Comecei a trabalhar muito pequena, a fazer recados.
Vinha o comboio do Porto com as malas do correio, cada mala era deixava em cada freguesia ou em cada estação até à Régua.
As malas do correio vinham num vagão vermelho e eram distribuídas em cada estação de cada freguesia. Havia uma mulher que vinha à estação todos os dias buscar a mala do correio e atravessar o rio de barco para ir buscar a mala à estação de Barqueiros que chegava perto das 11h30. O correio
era depois distribuído numa casa particular em Vilar, na venda da Sra. Rosinha Miranda.
Primeiro davam-nos o Comércio do Porto, e nós esperávamos até ao fim para ver se havia mais cartas. Se existissem, colocavam as cartas ou outro correio dentro do jornal para nós trazermos e entregarmos aos Senhores. O Sr. onde eu levava o correio, era o dono das Quintas onde o meu pai trabalhava e era feitor dos homens
que trabalhavam nessas quintas.
A minha aldeia é muito linda, mas muito pobre. Primeiro tínhamos os cavoucos à beira do rio para semearmos milho para alimentação das pessoas. Semeávamos milho, feijão, botelhas para os porcos e as pessoas. Depois de vir a barragem, o rio deu cabo de tudo. Cobriu os cavoucos todos do Piar até ao Bernardo.

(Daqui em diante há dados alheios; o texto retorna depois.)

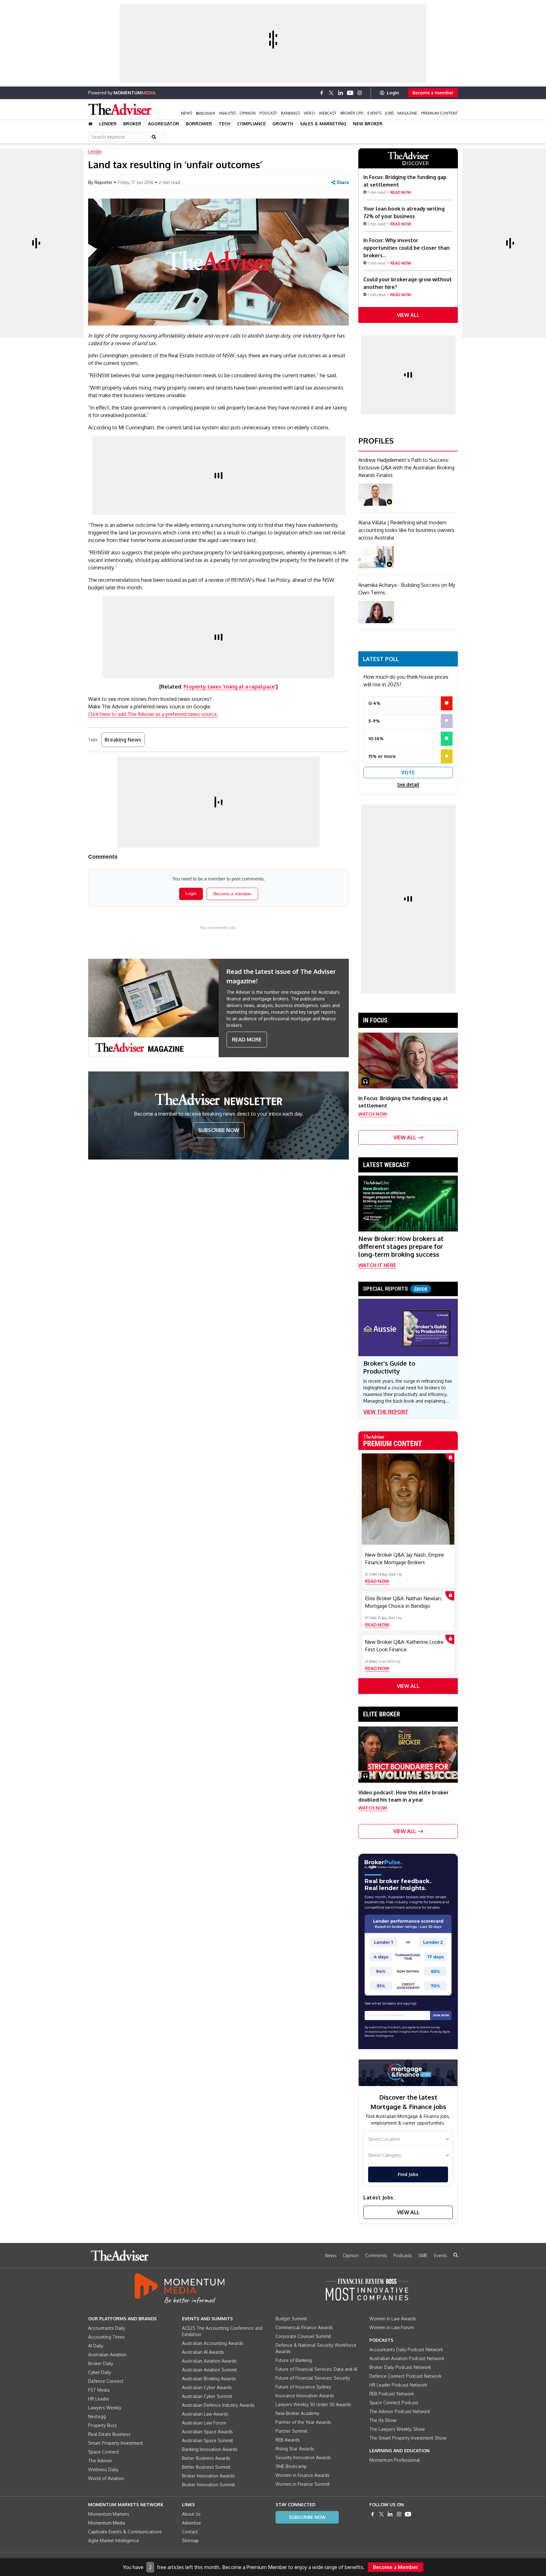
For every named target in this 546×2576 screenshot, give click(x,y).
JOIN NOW (441, 2015)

Era uma alegria embora fosse trabalhoso, porque era tudo feito à enxada pelos homens. Mas era uma grande alegria, tudo cantava nos trabalhos onde aprendi estas cantigas que nunca mais me esqueci.
Naquele tempo era uma alegria para as crianças, nós éramos 7 irmãos. O meu irmão mais velho sabia
tocar muito bem realejo, vinham as moças de outros lugares para a Fraga, cantar e dançar. Foi assim que eu aprendi.
Quando vinham os barcos à vela do Porto, buscar o
vinho fino à Régua, chegavam ao nosso cavouco em frente a Barqueiros, tocavam a corneta para os bois irem cabeá-los com as cordas até ao Bernardo, porque daí até à Régua já tinham vento na vela.
No meu tempo não havia transporte para o vinho, eram os bois que levavam as pipas até ao Bernardo, e, depois, havia lá no rio um barco rabelo muito grande que atravessava os carros dos bois com as pipas para a estação de Barqueiros.
Depois colocavam umas tábuas na beira do rio e do Barco Rabelo para os bois puxarem as pipas que vinham no carro e passarem para a Estação de Barqueiros. Depois dos bois descarregarem as pipas, estas iam para o Porto no comboio, chamado o comboio carroção porque era descoberto e servia
só para transportar as pipas. Os bois iam jungidos na cabeça com as molhelhas e voltavam a atravessar o rio no Barco Rabelo já sem as pipas. O jugo que se punha na cabeça dos bois, neste tempo era muito lindo na minha terra.
No fim da vindima havia a tiragem do milho que, as espigas eram acartadas às costas pelos homens para a eira. Depois era a noite das encapotadas das espigas. Quando aparecia uma preta, era o que os rapazes queriam para dar um abraço às raparigas. No fim das encapotadas, davam figos secos, nozes
e vinho fino e, no fim haviam cantares até de madrugada
Era assim a minha aldeia.
No meu tempo de criança os pais não eram obrigados a pôr os filhos na escola. Só iam os filhos dos ricos a quem nós chamávamos meninos. Os pobres eram moços e moças, então o meu Pai dizia que as moças não precisavam de saber ler porque começavam a namorar mais cedo.
(…)”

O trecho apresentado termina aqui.